For older patients and those with high-risk disease, preparation now consists of a week of dosimetry consisting of rhTSH on Monday and Tuesday followed by 4 or 5 days of blood and whole-body counts. For younger patients with low-risk disease, this is unnecessary because their renal clearance allows them theoretically to tolerate doses many multiples of the standard 75 or 100 millicuries. For these patients, therefore, rhTSH is given on Monday and Tuesday followed by a small dose of 123I on Tuesday afternoon and by a whole-body scan on Wednesday. Assuming no unexpected findings, high-dose radioiodine is administered on Wednesday afternoon. One week later patients undergo post-therapy scanning. This method results in a 90% success rate, equivalent to that of the preparatory regimen of four doses of rhTSH.

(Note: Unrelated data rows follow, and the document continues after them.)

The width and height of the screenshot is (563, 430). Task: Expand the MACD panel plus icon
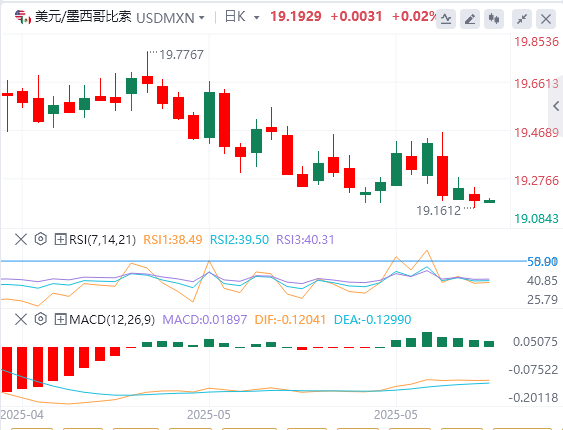pyautogui.click(x=60, y=319)
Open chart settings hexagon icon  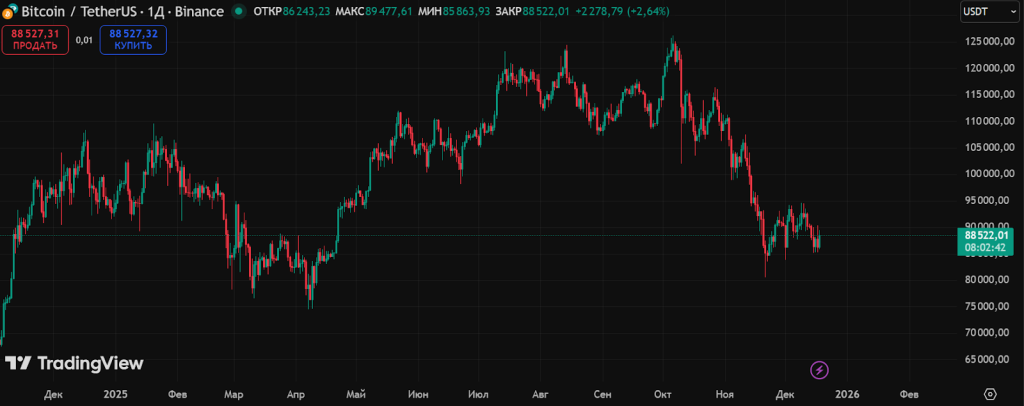point(990,394)
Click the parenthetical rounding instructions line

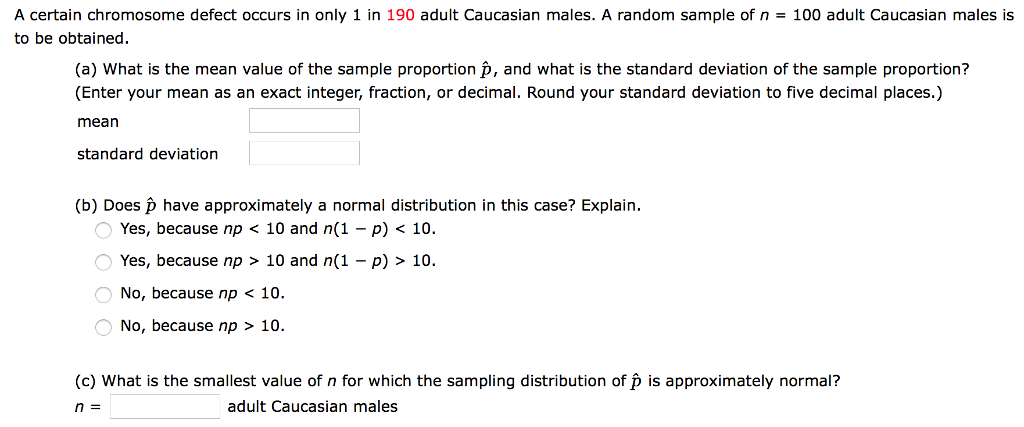coord(508,93)
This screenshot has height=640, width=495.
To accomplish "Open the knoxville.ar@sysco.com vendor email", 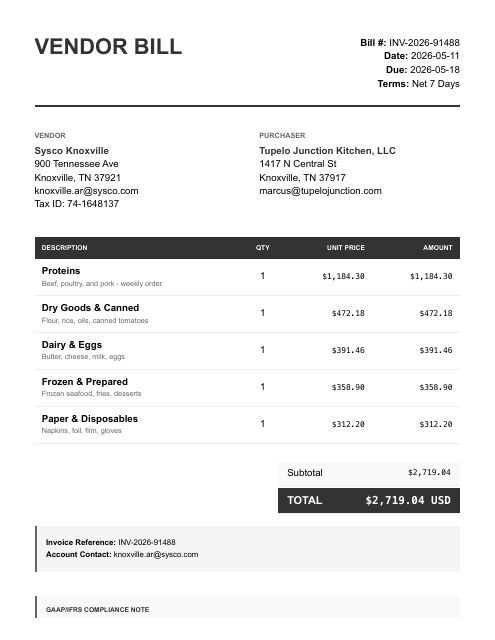I will click(x=87, y=191).
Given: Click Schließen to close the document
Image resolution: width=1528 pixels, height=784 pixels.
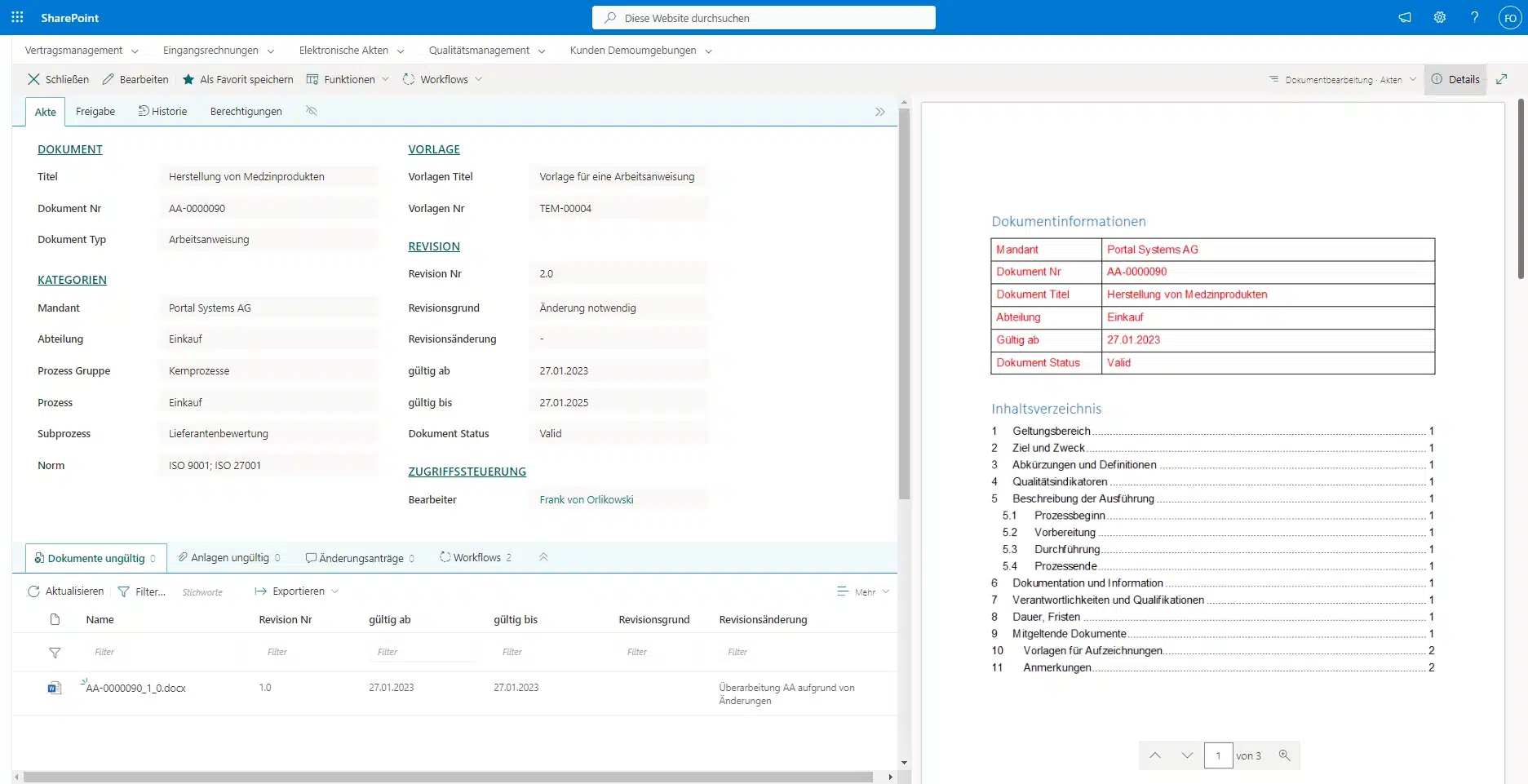Looking at the screenshot, I should (58, 79).
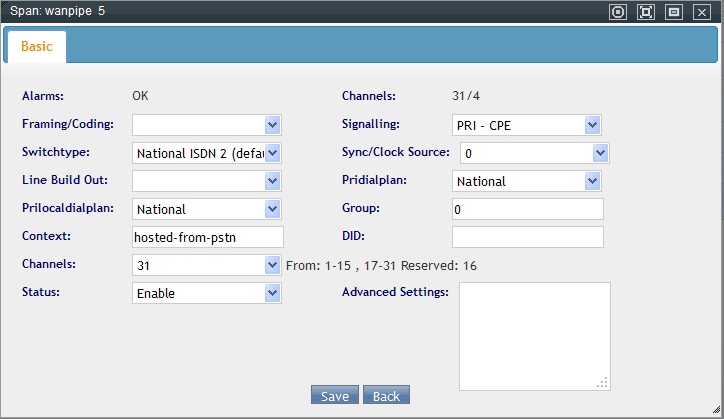Close the Span wanpipe 5 dialog
This screenshot has width=724, height=419.
pyautogui.click(x=702, y=12)
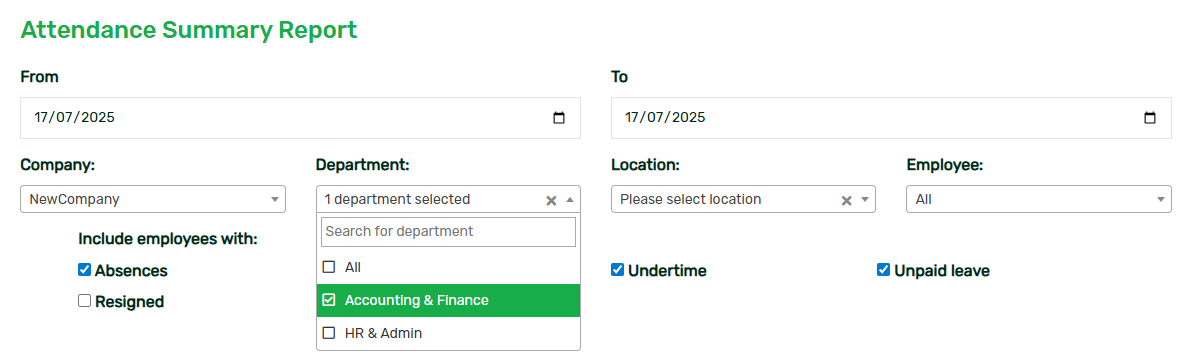
Task: Click the From date input field
Action: (300, 118)
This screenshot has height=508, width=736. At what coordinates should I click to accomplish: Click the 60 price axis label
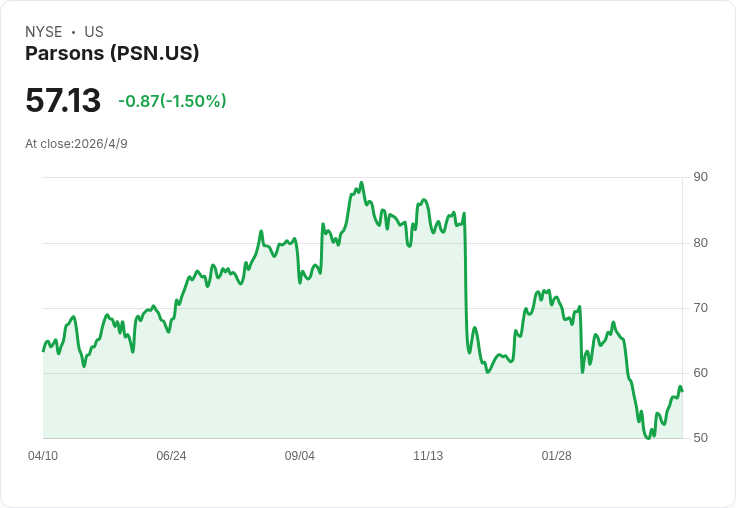click(701, 373)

If rhTSH is sufficiently effective at activating the sodium-iodide symporters to destroy remnants of normal thyroid cells, could this also apply to metastatic cells? This question has been under investigation since 1997, but has typically been reported as individual cases. Large numbers were unavailable until after the drug’s manufacturer made it available on a compassionate-use basis. Thereafter, studies of up to 47 patients reported encouraging partial-response and stable-disease rates when rhTSH was used in preparation for radioiodine treatment for metastatic disease.

Against this background, Dr. Robbins and colleagues conducted a retrospective study of treatment results of radioiodine therapy comparing THW (N=134) and rhTSH (N=128) preparation in a setting of first treatment for metastatic thyroid disease. Patients in the rhTSH trial arm continued to take thyroid hormone. The 1-year follow-up results demonstrated that the two groups were statistically alike. These findings appear to confirm that rhTSH preparation for radioiodine therapy aimed at thyroid cancer metastases may be as effective as the conventional method of treatment-induced hypothyroidism.